– Тебе бы только шутить, а ведь все это так серьезно, – тяжело вздохнула Алина, – мы жили и даже не задумывались, что день грядущий нам готовит, что выйдет из-под пера нашего и как это на жизнь повлияет, а вон что оно получилось.

– А чего ты хотела, когда с такими поведешься, даже Пушкин, помнится, оказался бессилен, а ты не Пушкин.

Это называется, поддержал. Хотя Алине не было дела до сомнительных комплиментов кота, она и не к таким давно привыкла. Да и прав он был, ведь она не Пушкин, но становилось все печальнее и тревожнее. А печаль, смешанная с тревогой, это такой горький напиток, он не просто пьянит, он сбивает с ног.
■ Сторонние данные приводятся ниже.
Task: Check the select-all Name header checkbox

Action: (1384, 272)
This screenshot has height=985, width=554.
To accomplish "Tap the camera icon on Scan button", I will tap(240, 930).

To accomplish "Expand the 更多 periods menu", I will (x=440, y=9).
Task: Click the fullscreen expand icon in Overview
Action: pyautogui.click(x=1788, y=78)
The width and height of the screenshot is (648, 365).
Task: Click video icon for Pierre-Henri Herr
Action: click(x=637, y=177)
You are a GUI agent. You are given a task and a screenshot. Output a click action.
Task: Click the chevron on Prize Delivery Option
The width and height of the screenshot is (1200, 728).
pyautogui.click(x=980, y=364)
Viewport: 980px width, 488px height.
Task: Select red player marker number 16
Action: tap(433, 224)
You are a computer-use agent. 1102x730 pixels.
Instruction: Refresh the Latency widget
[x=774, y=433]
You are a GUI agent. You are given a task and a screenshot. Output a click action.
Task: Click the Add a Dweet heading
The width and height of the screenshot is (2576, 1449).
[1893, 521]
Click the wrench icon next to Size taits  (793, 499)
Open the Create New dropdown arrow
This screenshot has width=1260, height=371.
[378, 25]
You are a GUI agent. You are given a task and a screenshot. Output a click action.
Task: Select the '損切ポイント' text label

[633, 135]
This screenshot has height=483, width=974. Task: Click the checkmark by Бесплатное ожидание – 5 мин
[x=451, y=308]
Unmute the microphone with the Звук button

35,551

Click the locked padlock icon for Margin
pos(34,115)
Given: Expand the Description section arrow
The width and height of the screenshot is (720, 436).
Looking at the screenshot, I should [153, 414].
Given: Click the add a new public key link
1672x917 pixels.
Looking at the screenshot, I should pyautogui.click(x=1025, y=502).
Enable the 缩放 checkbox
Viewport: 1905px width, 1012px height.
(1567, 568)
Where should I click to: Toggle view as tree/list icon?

Но они повернулись к Мефи, восседавшему на широком диване рядом с богинями. Тот объяснял им, кто такой Пушкин и почему на него ссылается кот, что он такого сделал, и чего не сделал, при этом он проявил поразительную осведомленность, словно бы заглянул в Википедию, забив это имя тайком на незримом мониторе.

– От него все ждали славянского эпоса, а он переключился на северные мифы, потому что те было можно публиковать, а эти нет, вот нельзя и все, они казались опасными, такими до конца и оставались. Вот и доигрались, до запрещались. Это было не единственной, но важной причиной того, что случилось, что мы переживаем тут теперь, – прибавил он, ведь если даже цветок сорвать в прошлом, бабочку убить, и тогда все переменится, а если все поставить вверх дном.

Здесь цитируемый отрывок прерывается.